Valence-free open nanoparticle superlattices

TL;DR

This work addresses the challenge of assembling open, diamond-like nanoparticle superlattices without directional bonding. It demonstrates that valence-free, oppositely charged PEG ligands on isotropic AuNPs enable self-assembly into ZnS-like, NaCl-like, diamond, simple cubic, and CsCl-like lattices by tuning the hydrodynamic size ratio $\gamma$ and the ligand MW ratio $\theta$, as well as solution pH. SAXS experiments, phase diagrams, and all-atom MD simulations with an electrostatic-correlations-based free-energy model reveal how A–B attraction and B–B repulsion stabilize open lattices and shift phase boundaries, enabling precise lattice control and tunable lattice constants. The approach is generalizable to other NP–ligand systems and scalable to larger NPs, offering a versatile route for photonic, catalytic, and other functional nanomaterials.

Abstract

A cornerstone of advanced materials design is establishing a framework for assembling nanoparticle superstructures with tailored symmetries. A longstanding challenge has been assembling diamond-like superstructures for photonic devices. Traditionally, such open superstructures require functionalized nanoparticles with directional or anisotropic interactions, reminiscent of valence bonding in a diamond. Here, we present a robust strategy for assembling valence-free nanoparticles into a broad array of cubic superstructures. By grafting nanoparticles with oppositely charged, end-functionalized water-soluble polymers of adjustable molecular weight, we gain control over electrostatic interactions and conformational constraints. This unified approach yields lattices analogous to rock salt, CsCl, zinc-blende, diamond, and the rare simple cubic phase, with tunable lattice constants. Theoretical models and simulations elucidate the underlying interactions, providing a framework for engineering valence-free nanoparticle superlattices.

Figures (5)

GIVEN INSTRUCTION 1: According to the nanoparticle superlattice text, what has been a longstanding challenge?
GIVEN INSTRUCTION 2: Reproduce the nanoparticle superlattice text from "This work addresses" up to and including "other functional nanomaterials.".
The data after this point stands apart from the nanoparticle superlattice text.

SOURCE EXCERPT:
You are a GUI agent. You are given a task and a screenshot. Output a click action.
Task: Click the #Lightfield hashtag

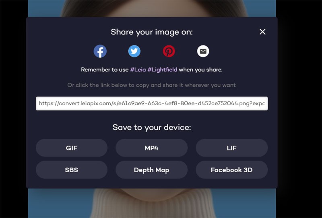click(x=162, y=70)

RIGHT ANSWER 1: Assembling diamond-like superstructures for photonic devices.

RIGHT ANSWER 2:
This work addresses the challenge of assembling open, diamond-like nanoparticle superlattices without directional bonding. It demonstrates that valence-free, oppositely charged PEG ligands on isotropic AuNPs enable self-assembly into ZnS-like, NaCl-like, diamond, simple cubic, and CsCl-like lattices by tuning the hydrodynamic size ratio $\gamma$ and the ligand MW ratio $\theta$, as well as solution pH. SAXS experiments, phase diagrams, and all-atom MD simulations with an electrostatic-correlations-based free-energy model reveal how A–B attraction and B–B repulsion stabilize open lattices and shift phase boundaries, enabling precise lattice control and tunable lattice constants. The approach is generalizable to other NP–ligand systems and scalable to larger NPs, offering a versatile route for photonic, catalytic, and other functional nanomaterials.